(Task to carry out) Set down every line from the one with "At what coordinates should I click to accomplish: Change" to the end of the entries, both ends included, exactly as it reads and without pictures.

********************

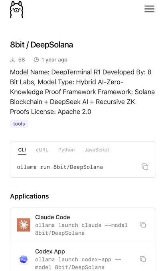Click the download count icon
166x271 pixels.
(x=13, y=60)
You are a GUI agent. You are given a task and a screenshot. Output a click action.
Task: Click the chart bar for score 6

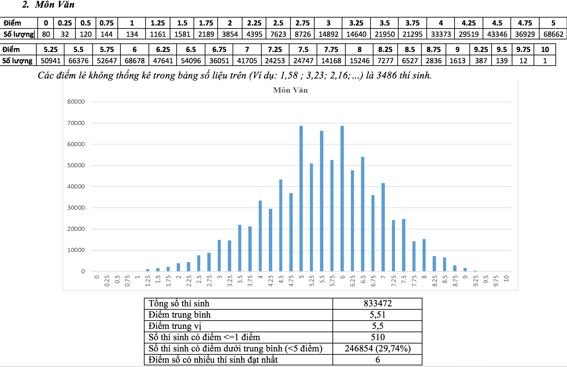342,199

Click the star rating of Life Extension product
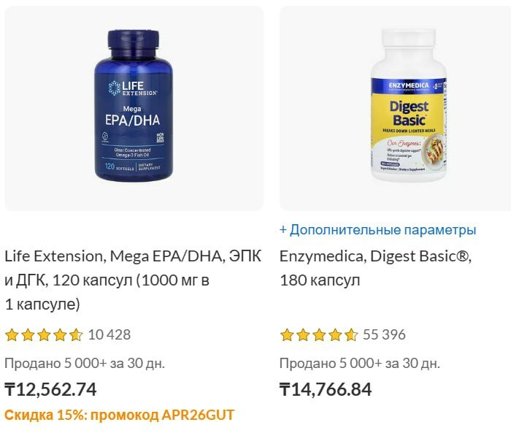44,335
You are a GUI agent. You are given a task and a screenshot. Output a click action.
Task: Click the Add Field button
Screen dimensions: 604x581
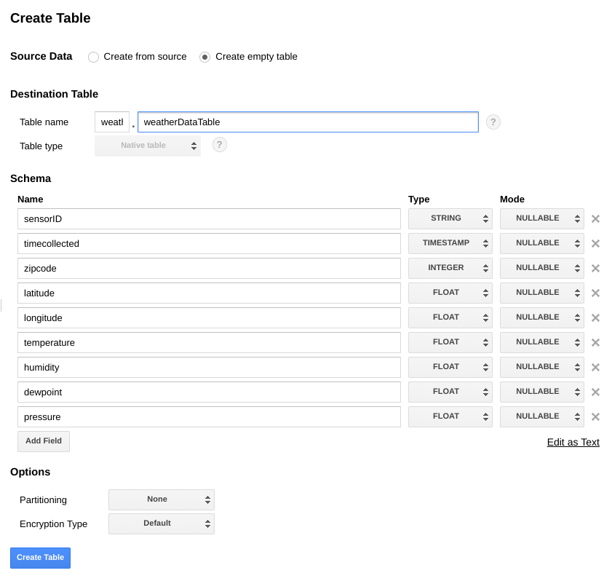tap(43, 441)
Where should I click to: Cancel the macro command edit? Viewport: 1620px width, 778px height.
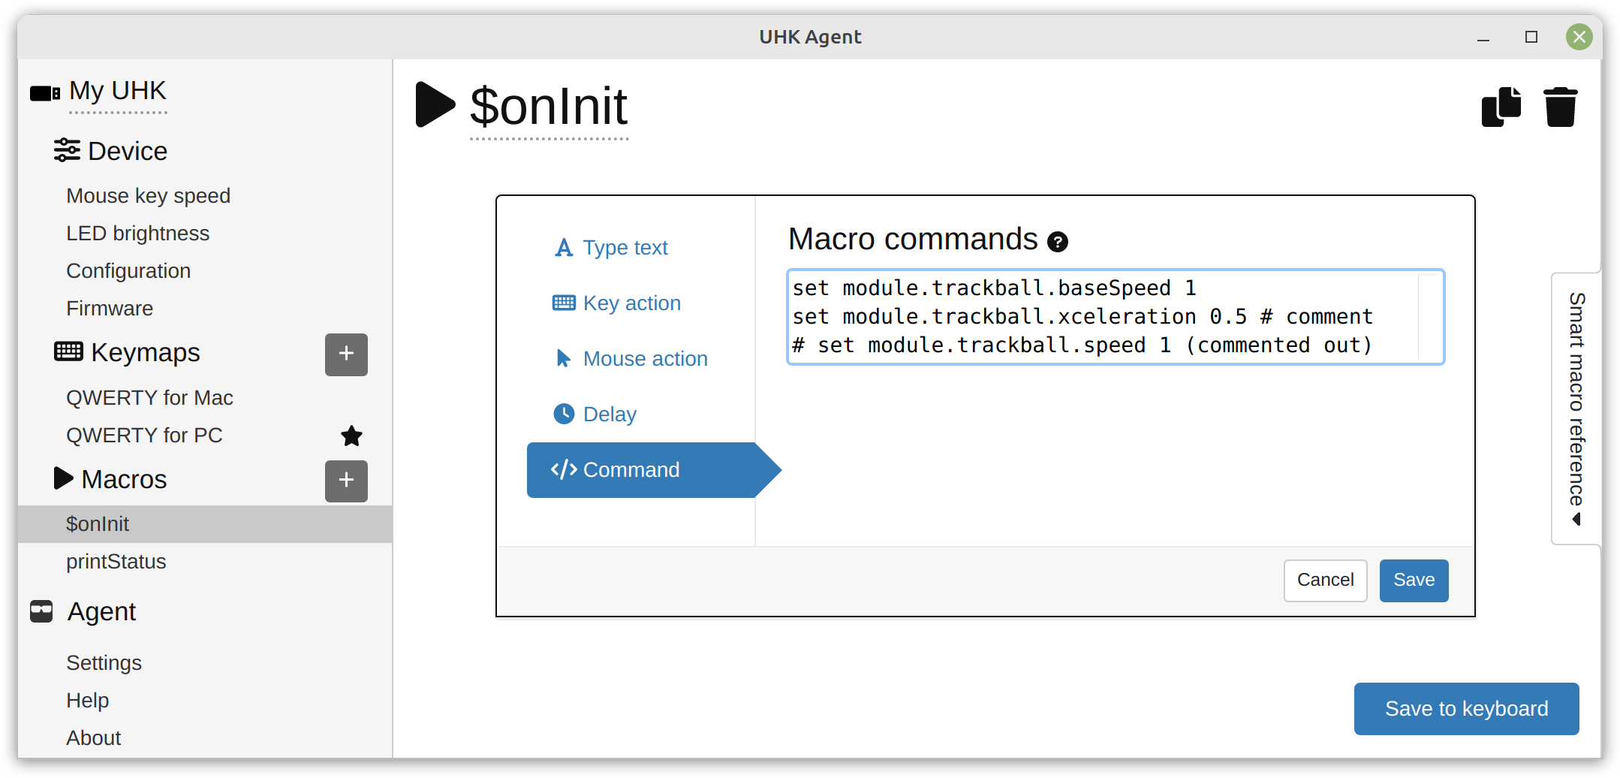point(1325,580)
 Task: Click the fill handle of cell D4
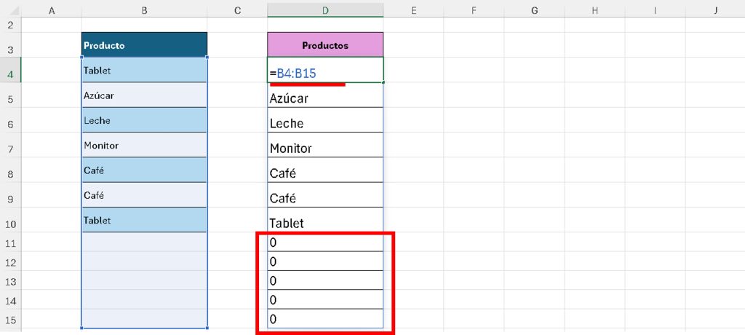coord(383,82)
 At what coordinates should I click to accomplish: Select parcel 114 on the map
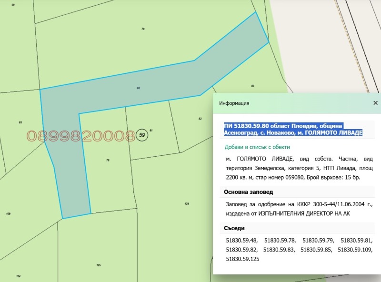(18, 276)
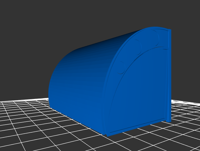This screenshot has width=200, height=151.
Task: Click the middle circular indent on the arch
Action: click(x=137, y=47)
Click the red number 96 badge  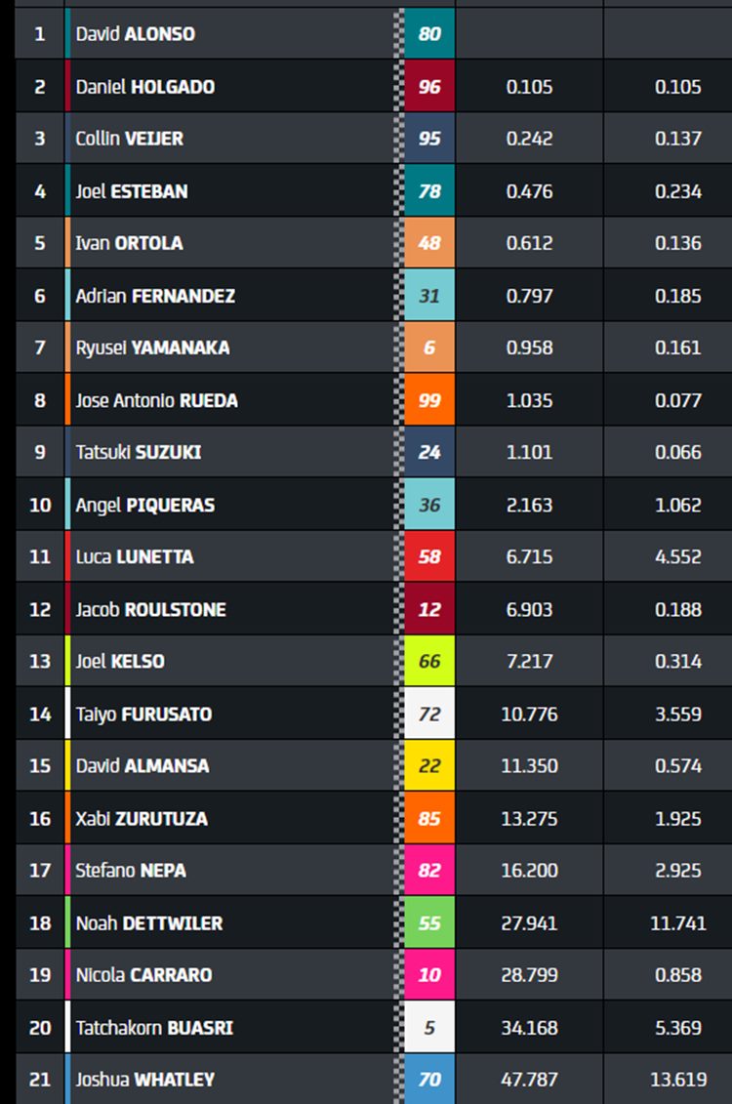pos(429,86)
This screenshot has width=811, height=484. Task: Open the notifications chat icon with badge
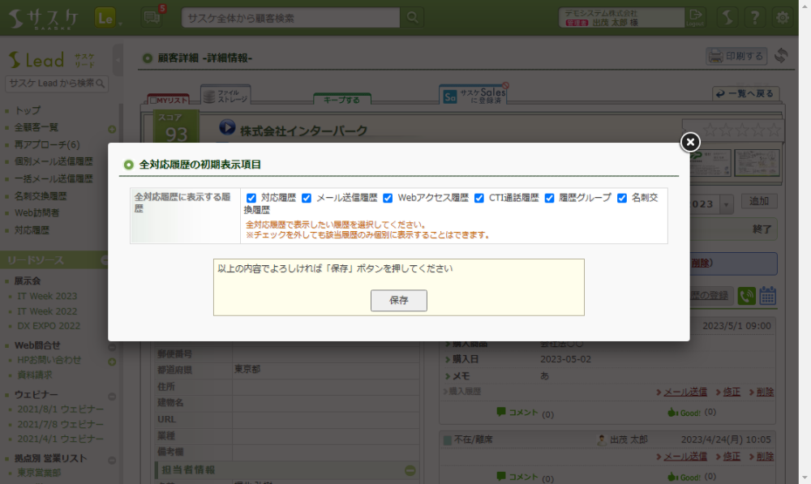coord(151,17)
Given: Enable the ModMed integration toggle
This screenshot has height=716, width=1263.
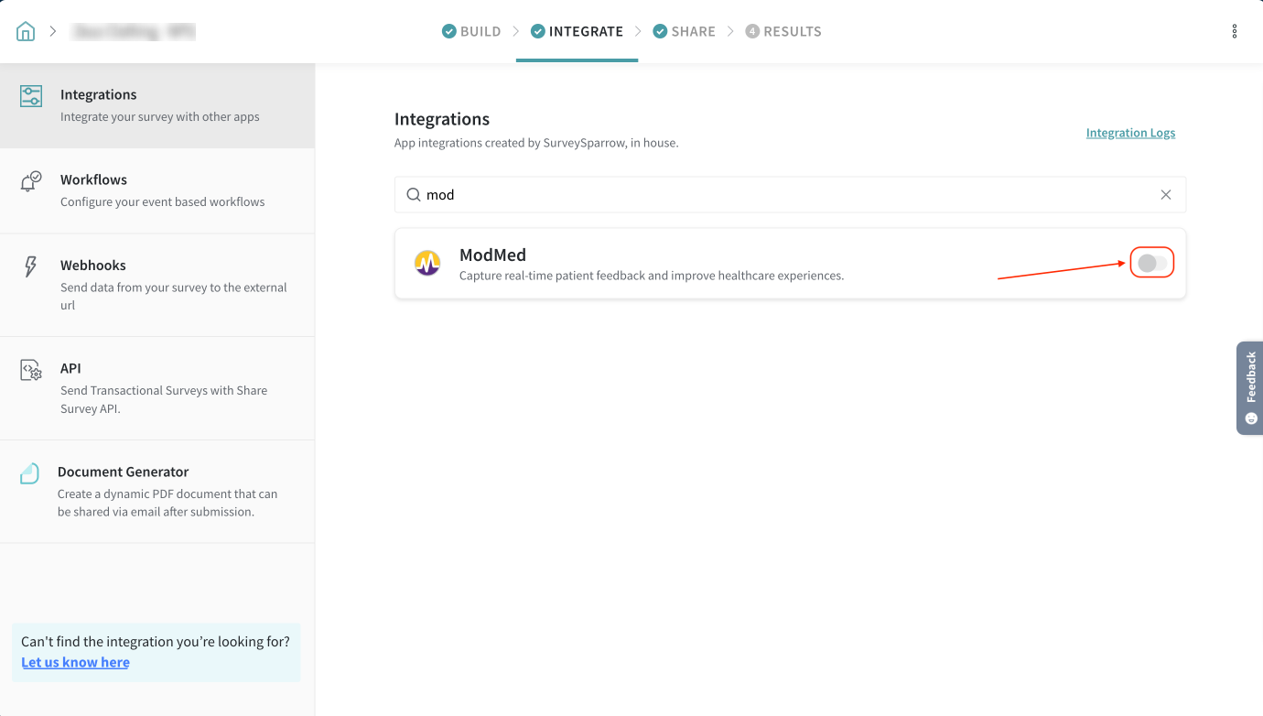Looking at the screenshot, I should point(1151,264).
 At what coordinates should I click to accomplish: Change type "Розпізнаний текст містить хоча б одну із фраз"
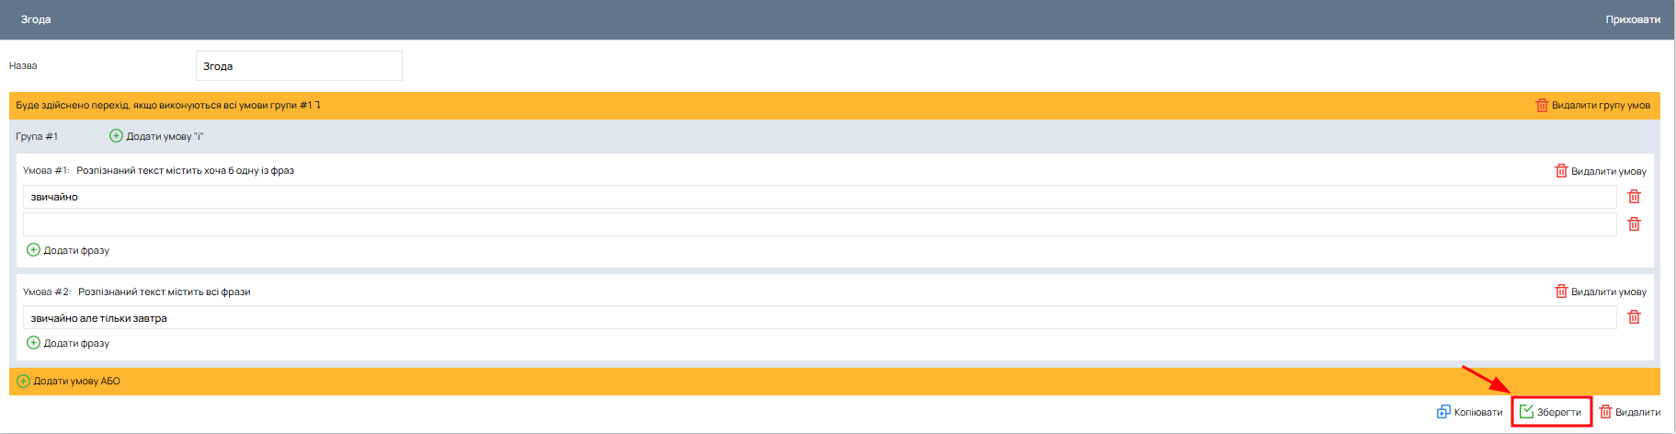point(185,170)
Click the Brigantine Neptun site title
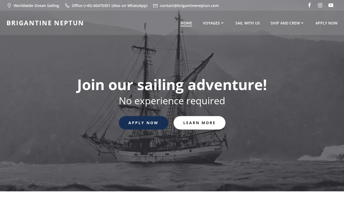This screenshot has height=215, width=344. [45, 23]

********************

(Task response)
 At what coordinates should I click to accomplish: Change type "Розпізнаний текст містить хоча б одну із фраз"
point(185,170)
Click the Brigantine Neptun site title
This screenshot has height=215, width=344. [45, 23]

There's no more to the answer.